Я захотела избавиться от зелёного цвета на холсте и превратить его в коричнево-золотистый со слегка прохладным оливковым оттенком. Захотела изменить текстуру, сделать поверхность бархатистой, по-летнему сочной, как румяная щека персика. Меня было не остановить. Надо мной плыли облака, те же, а может, уже другие, а я рисовала – не на холсте, а на листе плотной бумаги, что нашёлся рядом, карандашом рисовала. Как умела, как чувствовала моя рука это тело перед моими истомлёнными этой усладой глазами. Я рисовала, чтобы поскорее обладать этим телом, мне казалось, так я касалась его, имела к нему отношение.
Карандаш нервно шуршал, я искусала губу, лоб покрывала испарина. Пьетро, как ты прекрасен! Ну почему ты такой? Кто сотворил эту плоть, налитую кровью солнца, и эти глаза, волосы, чья жестокая рука опустила тебя с небес сюда, чтобы залить эту землю слезами, страданиями, одиночествами… Как ты достоин этих драм, мой дорогой, любимый Пьетро! Только, пожалуйста, никогда, никогда не покидай меня!
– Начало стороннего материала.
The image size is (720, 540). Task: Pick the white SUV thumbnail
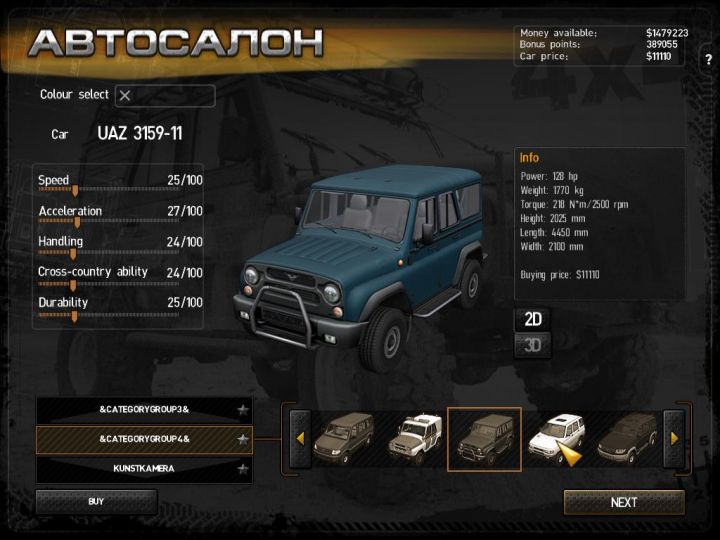553,436
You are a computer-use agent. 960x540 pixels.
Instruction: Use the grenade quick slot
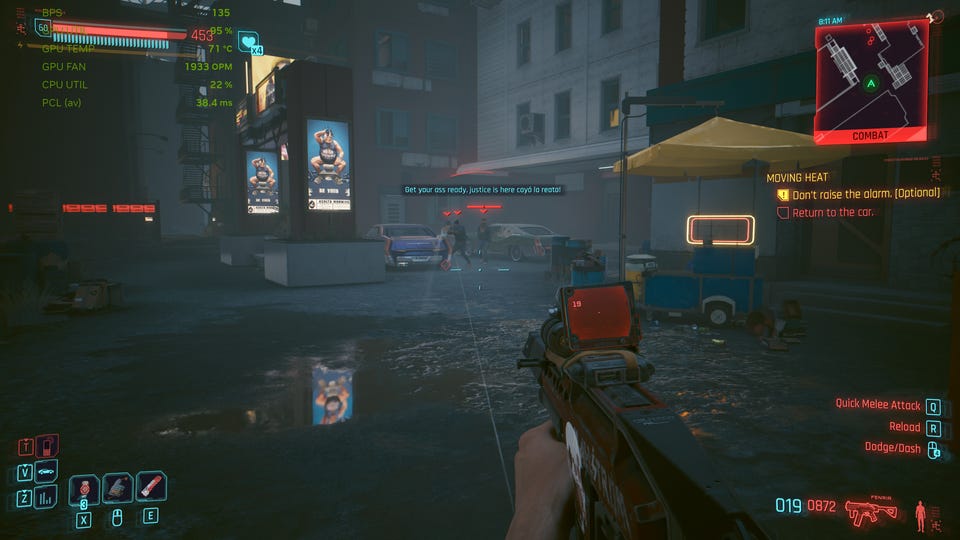pos(84,489)
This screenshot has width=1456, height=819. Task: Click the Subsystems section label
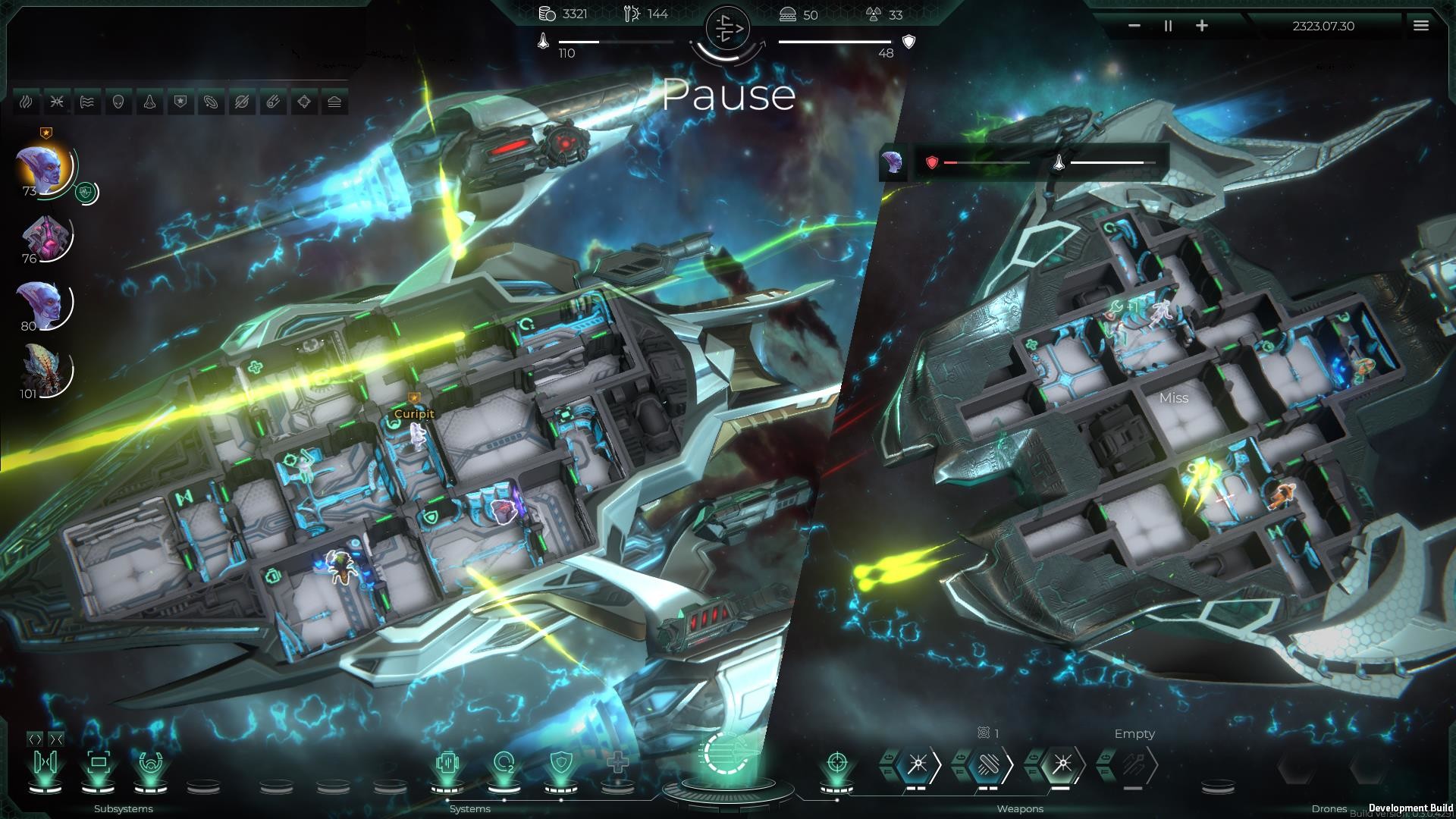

Оставайся со мной, чтобы я продолжала дышать и даже задыхаться…
Не знаю, что со мной было (а может, так начинается экстаз?), но я даже пропустила момент, когда через кипарисовую аллею въехал автомобиль, чей мотор восторженно рычал и разносился по долине эхом, а ведь звук этот был хорошо мне знаком. Очнулась я, когда Нино уже выходил из машины. Улыбка, подаренная обычным безмятежным счастьем, озаряла его лицо. Нино достал длинную приплюснутую коробку с дорогим лаковым отливом и направился ко мне. Я поспешила спрятать бумагу с рисунком за холмами.
– Что ты рисуешь? – спросил Нино.
– Что видят глаза, – констатировала я.
Он взглянул и покивал:
– Да, эти холмы всегда перед глазами. Кажется, что никогда не надоест на них смотреть.
Не в бровь, а в глаз, Нино, мой милый друг.
– А у меня для тебя кое-что есть.
Он открыл коробку. Первое, что я увидела, был переливающийся опаловый цвет, совершенно необыкновенный. Нино достал и расправил аккуратно сложенное платье, и радужные оттенки материи заиграли волшебными глянцевыми струйками.
– Из Рима! – подобно герольду объявил Нино.
Нельзя было придумать в тот момент ничего более пошлого, чем это заявление. Но, возможно, Нино лишь хотел меня порадовать, а я просто ещё витала мыслями на нечеловеческих высотах. Впрочем, с них меня быстро потянуло обратно вниз это изысканное и потрясающе дорогое платье перед носом. Оно напомнило мне о том, дешёвом и порочном, которое я тайно сожгла вчера вечером за сараем. Напомнило о земле грешной.